**WHAT YOU ARE ASKED TO DO**
Copy all the items below with every "Where should I click to" switched to "Which spot should I click to", leaving everything else unchanged.

┄┄┄┄┄┄

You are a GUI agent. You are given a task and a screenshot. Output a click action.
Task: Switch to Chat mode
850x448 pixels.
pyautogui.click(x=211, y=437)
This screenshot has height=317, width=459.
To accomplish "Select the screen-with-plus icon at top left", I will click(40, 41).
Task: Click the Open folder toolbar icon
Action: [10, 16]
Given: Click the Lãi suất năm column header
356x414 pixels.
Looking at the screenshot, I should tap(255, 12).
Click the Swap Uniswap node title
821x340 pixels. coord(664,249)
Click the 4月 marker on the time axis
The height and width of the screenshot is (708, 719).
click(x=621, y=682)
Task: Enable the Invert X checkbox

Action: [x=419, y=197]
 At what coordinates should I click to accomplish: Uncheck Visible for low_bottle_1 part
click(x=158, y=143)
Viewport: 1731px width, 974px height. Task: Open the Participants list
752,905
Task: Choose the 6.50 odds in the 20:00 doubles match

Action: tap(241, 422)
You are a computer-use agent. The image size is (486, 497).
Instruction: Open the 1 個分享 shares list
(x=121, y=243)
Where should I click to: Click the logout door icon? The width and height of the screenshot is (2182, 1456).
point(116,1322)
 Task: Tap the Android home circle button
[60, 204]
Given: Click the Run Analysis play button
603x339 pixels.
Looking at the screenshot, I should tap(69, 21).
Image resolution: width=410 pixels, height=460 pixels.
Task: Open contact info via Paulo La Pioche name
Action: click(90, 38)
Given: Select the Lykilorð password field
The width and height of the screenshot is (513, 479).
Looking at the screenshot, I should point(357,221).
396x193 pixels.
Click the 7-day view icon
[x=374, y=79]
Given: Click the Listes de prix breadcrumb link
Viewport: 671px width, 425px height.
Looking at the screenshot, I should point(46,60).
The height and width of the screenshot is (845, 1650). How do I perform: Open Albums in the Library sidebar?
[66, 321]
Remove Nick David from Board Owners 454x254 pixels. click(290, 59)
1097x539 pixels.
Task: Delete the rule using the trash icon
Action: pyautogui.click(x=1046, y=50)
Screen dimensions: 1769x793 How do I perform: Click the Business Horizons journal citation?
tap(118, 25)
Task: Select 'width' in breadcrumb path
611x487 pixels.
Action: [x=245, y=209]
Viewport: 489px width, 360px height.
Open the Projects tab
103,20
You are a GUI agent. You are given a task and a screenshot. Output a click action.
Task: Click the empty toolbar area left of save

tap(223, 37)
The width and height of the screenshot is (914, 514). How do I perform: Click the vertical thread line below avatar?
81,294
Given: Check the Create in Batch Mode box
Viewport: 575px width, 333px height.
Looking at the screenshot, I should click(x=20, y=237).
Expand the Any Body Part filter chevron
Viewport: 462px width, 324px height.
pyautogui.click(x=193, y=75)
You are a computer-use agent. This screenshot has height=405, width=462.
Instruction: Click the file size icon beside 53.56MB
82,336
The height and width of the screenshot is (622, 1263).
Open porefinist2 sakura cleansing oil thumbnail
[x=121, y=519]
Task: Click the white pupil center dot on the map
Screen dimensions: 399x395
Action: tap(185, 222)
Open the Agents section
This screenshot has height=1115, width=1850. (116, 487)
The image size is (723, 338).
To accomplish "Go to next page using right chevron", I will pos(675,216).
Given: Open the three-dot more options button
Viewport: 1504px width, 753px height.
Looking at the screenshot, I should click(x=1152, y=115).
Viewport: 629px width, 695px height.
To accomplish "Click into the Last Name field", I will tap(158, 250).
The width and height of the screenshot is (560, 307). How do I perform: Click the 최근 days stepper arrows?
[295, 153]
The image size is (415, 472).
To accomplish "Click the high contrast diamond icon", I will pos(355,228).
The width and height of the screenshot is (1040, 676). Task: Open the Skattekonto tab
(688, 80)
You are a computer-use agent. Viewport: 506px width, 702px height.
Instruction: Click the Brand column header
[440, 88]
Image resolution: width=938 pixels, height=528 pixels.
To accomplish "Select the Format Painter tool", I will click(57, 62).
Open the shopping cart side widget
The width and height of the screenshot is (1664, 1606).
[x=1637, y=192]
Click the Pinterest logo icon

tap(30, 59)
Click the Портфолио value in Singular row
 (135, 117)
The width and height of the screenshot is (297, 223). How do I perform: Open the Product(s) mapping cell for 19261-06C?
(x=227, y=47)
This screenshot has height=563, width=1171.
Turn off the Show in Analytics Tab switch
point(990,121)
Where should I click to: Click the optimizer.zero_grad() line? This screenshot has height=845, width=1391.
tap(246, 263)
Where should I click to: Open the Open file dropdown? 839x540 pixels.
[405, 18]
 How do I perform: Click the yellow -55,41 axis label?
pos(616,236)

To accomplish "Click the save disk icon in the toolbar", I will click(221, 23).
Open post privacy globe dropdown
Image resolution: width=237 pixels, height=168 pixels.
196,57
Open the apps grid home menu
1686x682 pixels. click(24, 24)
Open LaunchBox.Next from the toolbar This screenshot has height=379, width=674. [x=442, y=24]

┄┄┄┄┄┄

**RESPONSE TO THIS EXERCISE**
You are a GUI agent. You are given a task and a screenshot. Output a click action.
Task: Switch to Chat mode
850x448 pixels.
pyautogui.click(x=211, y=437)
This screenshot has height=317, width=459.
To accomplish "Select the screen-with-plus icon at top left", I will click(40, 41).
Task: Click the Open folder toolbar icon
Action: [10, 16]
Given: Click the Lãi suất năm column header
356x414 pixels.
Looking at the screenshot, I should tap(255, 12).
Click the Swap Uniswap node title
821x340 pixels. coord(664,249)
Click the 4月 marker on the time axis
The height and width of the screenshot is (708, 719).
click(x=621, y=682)
Task: Enable the Invert X checkbox

Action: [x=419, y=197]
 At what coordinates should I click to accomplish: Uncheck Visible for low_bottle_1 part
click(x=158, y=143)
Viewport: 1731px width, 974px height. Task: Open the Participants list
752,905
Task: Choose the 6.50 odds in the 20:00 doubles match

Action: tap(241, 422)
You are a computer-use agent. The image size is (486, 497).
Instruction: Open the 1 個分享 shares list
(x=121, y=243)
Which spot should I click to: Click the logout door icon? The width and height of the screenshot is (2182, 1456).
point(116,1322)
 Task: Tap the Android home circle button
[60, 204]
Given: Click the Run Analysis play button
603x339 pixels.
Looking at the screenshot, I should tap(69, 21).
Image resolution: width=410 pixels, height=460 pixels.
Task: Open contact info via Paulo La Pioche name
Action: click(90, 38)
Given: Select the Lykilorð password field
The width and height of the screenshot is (513, 479).
Looking at the screenshot, I should point(357,221).
396x193 pixels.
Click the 7-day view icon
[x=374, y=79]
Given: Click the Listes de prix breadcrumb link
Viewport: 671px width, 425px height.
Looking at the screenshot, I should point(46,60).
The height and width of the screenshot is (845, 1650). How do I perform: Open Albums in the Library sidebar?
[66, 321]
Remove Nick David from Board Owners 454x254 pixels. click(290, 59)
1097x539 pixels.
Task: Delete the rule using the trash icon
Action: pyautogui.click(x=1046, y=50)
Screen dimensions: 1769x793 How do I perform: Click the Business Horizons journal citation?
tap(118, 25)
Task: Select 'width' in breadcrumb path
611x487 pixels.
Action: [x=245, y=209]
Viewport: 489px width, 360px height.
Open the Projects tab
103,20
You are a GUI agent. You are given a task and a screenshot. Output a click action.
Task: Click the empty toolbar area left of save

tap(223, 37)
The width and height of the screenshot is (914, 514). How do I perform: Click the vertical thread line below avatar?
81,294
Given: Check the Create in Batch Mode box
Viewport: 575px width, 333px height.
Looking at the screenshot, I should click(x=20, y=237).
Expand the Any Body Part filter chevron
Viewport: 462px width, 324px height.
pyautogui.click(x=193, y=75)
You are a computer-use agent. This screenshot has height=405, width=462.
Instruction: Click the file size icon beside 53.56MB
82,336
The height and width of the screenshot is (622, 1263).
Open porefinist2 sakura cleansing oil thumbnail
[x=121, y=519]
Task: Click the white pupil center dot on the map
Screen dimensions: 399x395
Action: tap(185, 222)
Open the Agents section
This screenshot has height=1115, width=1850. (116, 487)
The image size is (723, 338).
To accomplish "Go to next page using right chevron", I will pos(675,216).
Given: Open the three-dot more options button
Viewport: 1504px width, 753px height.
Looking at the screenshot, I should click(x=1152, y=115).
Viewport: 629px width, 695px height.
To accomplish "Click into the Last Name field", I will tap(158, 250).
The width and height of the screenshot is (560, 307). How do I perform: Click the 최근 days stepper arrows?
[295, 153]
The image size is (415, 472).
To accomplish "Click the high contrast diamond icon", I will pos(355,228).
The width and height of the screenshot is (1040, 676). Task: Open the Skattekonto tab
(688, 80)
You are a computer-use agent. Viewport: 506px width, 702px height.
Instruction: Click the Brand column header
[440, 88]
Image resolution: width=938 pixels, height=528 pixels.
To accomplish "Select the Format Painter tool", I will click(57, 62).
Open the shopping cart side widget
The width and height of the screenshot is (1664, 1606).
[x=1637, y=192]
Click the Pinterest logo icon

tap(30, 59)
Click the Портфолио value in Singular row
 (135, 117)
The width and height of the screenshot is (297, 223). How do I perform: Open the Product(s) mapping cell for 19261-06C?
(x=227, y=47)
This screenshot has height=563, width=1171.
Turn off the Show in Analytics Tab switch
point(990,121)
Which spot should I click to: Click the optimizer.zero_grad() line? This screenshot has height=845, width=1391.
tap(246, 263)
Which spot should I click to: Open the Open file dropdown? 839x540 pixels.
[405, 18]
 How do I perform: Click the yellow -55,41 axis label?
pos(616,236)

To accomplish "Click the save disk icon in the toolbar", I will click(221, 23).
Open post privacy globe dropdown
Image resolution: width=237 pixels, height=168 pixels.
196,57
Open the apps grid home menu
1686x682 pixels. click(24, 24)
Open LaunchBox.Next from the toolbar This screenshot has height=379, width=674. [x=442, y=24]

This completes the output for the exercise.